Synovial sarcomas usually occur in the soft tissues of the extremities of adolescents and middle-aged patients, in the vicinity of large joints. Rare variants may occur in non-soft tissue locations such as the larynx, heart, pericardium, pleura, lung, mediastinum, and peritoneal cavity [4].

The diagnosis of primary synovial sarcoma of the lung should base on clinical manifestations, pathological features, immunohistochemical staining, chromosomal translocation and gene fusion. Cytogenetic studies are helpful, as adequate tissue biopsy is required for confirmatory diagnosis based on morphology, special staining and chromosomal studies, which shows the chromosomal translocation t(x;18) (p11.2; q11.2) by fluorescence in situ hybridization or reverse transcriptase- PCR [5]. The presence of the translocation t(X:18) on fluorescent In situ hybridization is also confirmatory of synovial sarcoma [6-8]. The chromosomal translocation t(X;18) (p11.2; q11.2) has been found in about 90% of synovial sarcoma [9]. This translocation involves the SYT gene on chromosome 18 and one of the several highly homologous genes (SSX1, SSX2, and SSX4) on the X chromosome. About two-thirds of cases have a SYT/SSX1 fusion and one-third has SYT/SSX2 fusion, the fusion between SYT/SSX4 is rare. SYT/SSX1 gene is associated with biphasic subtype while SYT/SSX2 with monophasic subtypes.

There are four subtypes of primary synovial sarcoma of the lung: monophasic fibrous (spindle), monophasic epithelial, biphasic and poorly differentiated, Monophasic is most common.

The differential diagnosis includes the fibrous pleural tumor, sarcomatoid subtype of malignant pleural mesothelioma, spindle cell carcinoma, and malignant peripheral nerve sheath tumor [10].

Complete surgical resection is strongly suggested [11].The surgical principle is resection of the tumor with dissection of adjacent tissue planes. Adjuvant radiation therapy is used in patients with tumors >5 cm in size.
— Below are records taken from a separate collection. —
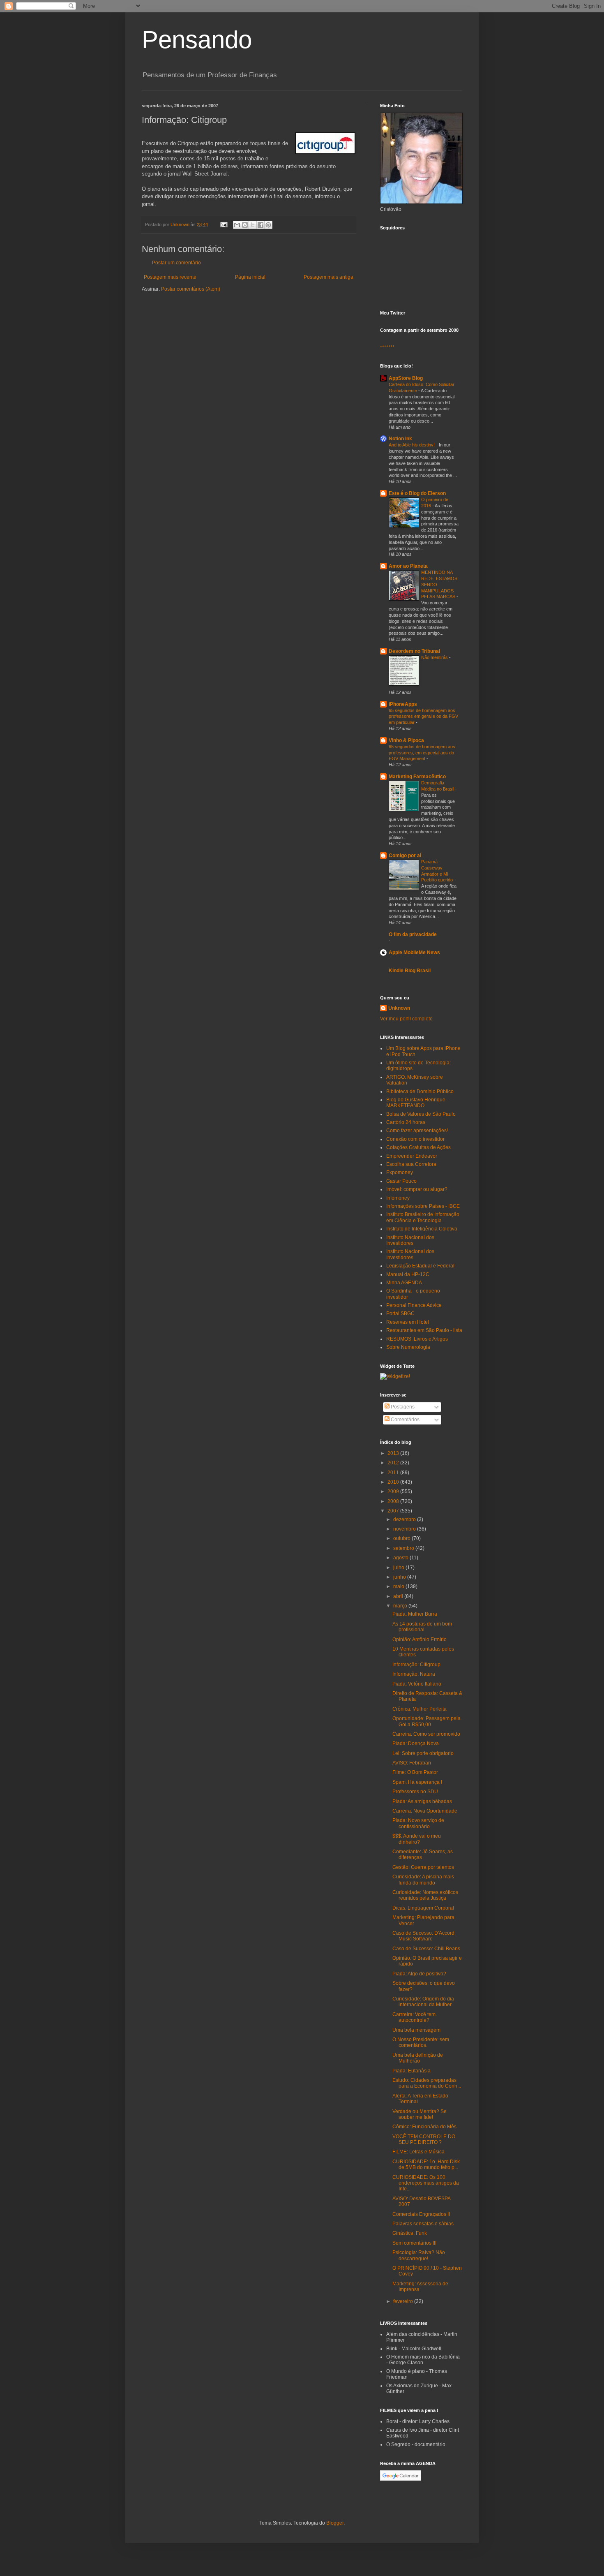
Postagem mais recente (170, 277)
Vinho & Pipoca (406, 740)
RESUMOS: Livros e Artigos (417, 1339)
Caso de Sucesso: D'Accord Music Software (423, 1936)
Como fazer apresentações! (417, 1130)
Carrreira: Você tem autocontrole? (414, 2017)
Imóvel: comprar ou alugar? (416, 1189)
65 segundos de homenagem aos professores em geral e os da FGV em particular (423, 716)
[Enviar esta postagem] (223, 224)
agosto (401, 1558)
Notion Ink (400, 439)
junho (400, 1577)
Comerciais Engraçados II (421, 2214)
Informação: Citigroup (416, 1664)
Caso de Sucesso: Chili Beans (426, 1949)
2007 (393, 1511)
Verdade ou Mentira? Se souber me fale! (419, 2114)
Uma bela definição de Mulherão (417, 2058)
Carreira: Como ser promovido (426, 1734)
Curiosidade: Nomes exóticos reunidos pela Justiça (425, 1895)
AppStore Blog (406, 378)
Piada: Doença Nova (415, 1743)
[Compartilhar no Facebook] (260, 225)
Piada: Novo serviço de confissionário (418, 1823)
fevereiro (403, 2301)
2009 (393, 1491)
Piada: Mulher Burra (414, 1614)
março (400, 1606)
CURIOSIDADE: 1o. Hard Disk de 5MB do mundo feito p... (426, 2164)
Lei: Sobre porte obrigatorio (423, 1753)
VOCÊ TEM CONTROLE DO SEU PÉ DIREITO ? (423, 2139)
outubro (402, 1538)
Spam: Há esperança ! (417, 1782)
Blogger (334, 2523)
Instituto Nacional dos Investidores (410, 1240)
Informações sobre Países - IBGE (423, 1206)
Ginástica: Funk (409, 2233)
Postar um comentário (176, 263)
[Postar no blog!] (245, 225)
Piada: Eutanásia (411, 2071)
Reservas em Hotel (407, 1322)
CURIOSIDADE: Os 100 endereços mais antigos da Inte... (425, 2183)
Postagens (402, 1407)
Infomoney (398, 1198)
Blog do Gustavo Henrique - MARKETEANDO (417, 1102)
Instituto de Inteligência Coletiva (421, 1229)
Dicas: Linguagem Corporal (423, 1908)
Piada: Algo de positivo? (419, 1974)
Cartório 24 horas (405, 1122)
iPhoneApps (403, 704)
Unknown (399, 1008)
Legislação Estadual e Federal (420, 1266)
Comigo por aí (405, 855)
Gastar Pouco (401, 1181)
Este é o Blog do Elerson (417, 493)
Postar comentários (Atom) (190, 289)
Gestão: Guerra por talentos (423, 1867)
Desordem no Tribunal (414, 651)
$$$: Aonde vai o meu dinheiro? (416, 1839)
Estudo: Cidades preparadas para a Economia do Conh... (426, 2083)
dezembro (405, 1519)
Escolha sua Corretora (411, 1164)
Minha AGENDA (404, 1283)
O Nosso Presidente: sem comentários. (420, 2042)
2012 (393, 1463)
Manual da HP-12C (407, 1274)
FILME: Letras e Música (418, 2152)
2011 (393, 1472)
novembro (405, 1529)
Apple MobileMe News (414, 952)
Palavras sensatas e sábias (423, 2224)
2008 (393, 1501)
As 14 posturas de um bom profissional (422, 1627)
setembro (404, 1548)
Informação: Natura (413, 1674)
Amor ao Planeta (408, 566)
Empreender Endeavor (411, 1156)
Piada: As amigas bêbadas (422, 1801)
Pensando (197, 39)
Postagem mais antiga (328, 277)
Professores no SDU (415, 1791)
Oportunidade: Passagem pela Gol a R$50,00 (426, 1721)
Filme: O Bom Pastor (415, 1772)
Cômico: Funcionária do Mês (424, 2127)
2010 (393, 1482)
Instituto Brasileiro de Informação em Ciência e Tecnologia (422, 1217)
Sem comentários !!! (414, 2243)
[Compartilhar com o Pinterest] (268, 225)
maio (399, 1586)
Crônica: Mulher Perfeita (419, 1709)
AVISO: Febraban (411, 1763)
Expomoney (399, 1172)
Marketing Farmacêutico (417, 776)
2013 (393, 1453)
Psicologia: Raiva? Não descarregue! (418, 2255)
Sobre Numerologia (408, 1347)
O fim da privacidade (413, 934)
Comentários (405, 1419)
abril (398, 1596)
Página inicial (250, 277)
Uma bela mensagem (416, 2030)
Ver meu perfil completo (406, 1019)
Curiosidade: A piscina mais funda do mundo (423, 1879)
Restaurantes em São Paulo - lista (424, 1330)
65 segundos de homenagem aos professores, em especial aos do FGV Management (422, 752)
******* (387, 347)
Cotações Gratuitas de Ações (418, 1147)
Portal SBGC (400, 1313)
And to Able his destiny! (412, 444)
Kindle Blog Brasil (410, 971)
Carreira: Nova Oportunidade (424, 1811)
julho (399, 1567)
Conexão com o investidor (415, 1139)
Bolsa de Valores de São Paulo (421, 1114)
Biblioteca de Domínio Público (420, 1091)
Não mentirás (435, 657)
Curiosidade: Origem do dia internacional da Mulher (423, 2001)
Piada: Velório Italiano (416, 1684)
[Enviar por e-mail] (237, 225)
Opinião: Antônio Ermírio (419, 1639)
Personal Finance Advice (414, 1305)
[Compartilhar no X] (253, 225)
Chemotherapy in patients with primary disease has been controversial.

The 5-year survival rate is more than 50%. The prognostic factors including gender (male) [12] age (>25 years), size (>5 cm), margin, mitotic activity (>10/10 HPF), bone or neurovascular invasion, histological subtype (monophasic), p53 over expression, Ki67 proliferative index, SYT-SSX fusion type, incomplete resection. For this case, the left lower lobe was completely resected and no lymph node metastasis was observed. So the prognosis is good.

In summary, although synovial sarcoma tends to be aggressive and its progression is very rapid, it can be cured through surgery. It is necessary to have a follow-up for this case.

The authors declare that they have no conflict of interests.